While the decision in the matter of Cardinal George Pell concerns criminal issues it does raise questions about the application of the rules of evidence by Australia's courts in all including commercial matters. While commercial disputes are generally civil matters between the parties in commercial matters litigants face the burden of presenting financial information to judges who often seem dismissive of financial detail (see article below for the reasons why Australian courts seem to find dealing with financial data a burden).
In handing down the decision in Cardinal George Pell's appeal against his conviction for crimes relating to child sex abuse Chief Justice Ann Ferguson said that “it is not enough that the jury might have had a doubt, but they must have had a doubt” .
Her Honour said so in explaining why she and the other judge in the three judge panel disagreed with dissenting judge Mark Weinberg's decision where he concluded that the "jury might have had a doubt".
In reading out the court’s conclusions for rejecting the appeal, Chief Justice Anne Ferguson outlined Justice Weinberg’s reasoning.
“In his dissenting judgment, the judge found that at times, the complainant was inclined to embellish aspects of his account,” she told the court this morning.
“He concluded that his evidence contained discrepancies, displayed inadequacies so as to cause him to have a doubt as to the applicant’s guilt.
“He could not exclude as a reasonable possibility that some of what the complainant said was concocted, particularly in relation to the second incident.”
“Nevertheless, Justice Weinberg stated that in relation to the first incident, if the complainant’s evidence was the only evidence, he might well have found it difficult to say that the jury, acting reasonably, were bound to have a reasonable doubt about the Cardinal’s guilt,” she said.
“He went on to note, however, that there was more than just the complainant’s evidence.
“In Justice Weinberg’s view, there was significant and in some places impressive evidence
suggesting that the complainant’s account was, in a realistic sense, impossible to accept.”
“Justice Weinberg stated that in his view, the convictions could not stand,” she said.

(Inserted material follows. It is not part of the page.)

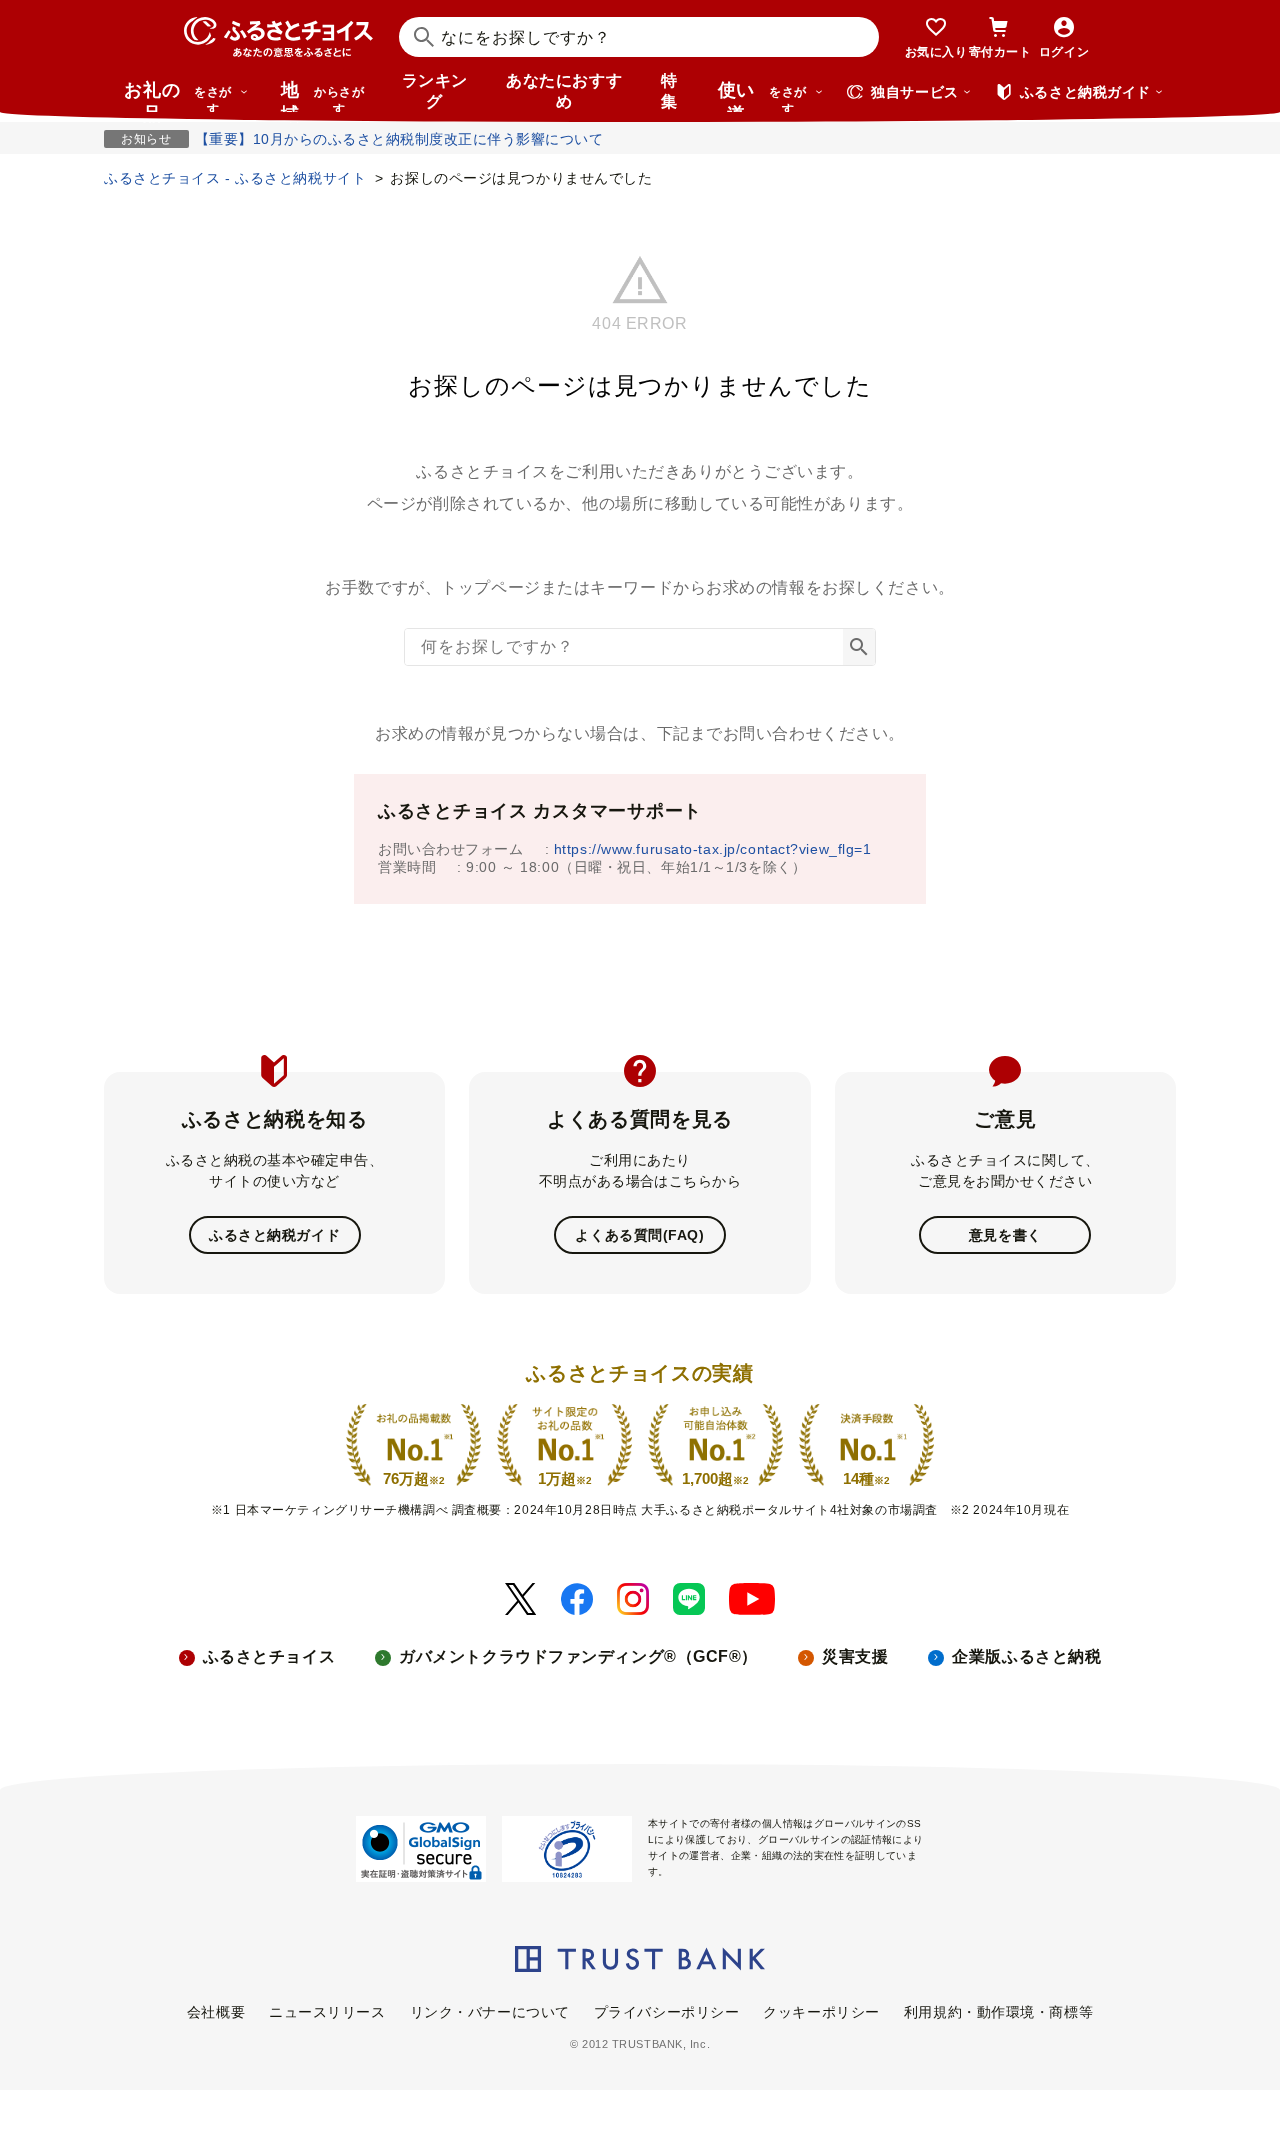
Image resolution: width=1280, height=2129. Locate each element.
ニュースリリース (327, 2012)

“Nevertheless, the appeal on the unreasonableness ground has been dismissed because two of us took a different view of the facts.”.
In short, its seems as if the CJ is herself aware that one cannot prove with absolute certainty that the jurors must have had a doubt. It will always have to be an objective test, which is what Weinberg set-out. However, because it can only be an only be an objective test, Weinberg could only make a conclusion based on probabilities (hence "may" and not "must").
Nevertheless, the Chief Justice seemed determined, as has become the norm, to formulate if not state legal principle without reference to a factual matrix.
Commercial lawyers (one hopes) but certainly litigants in commercial matters can immediately see the problems that can and will arise in taking such an approach.Conversely, Weinberg's reasoning provides a timely if not long overdue reminder of how the facts in any case ought to be assessed.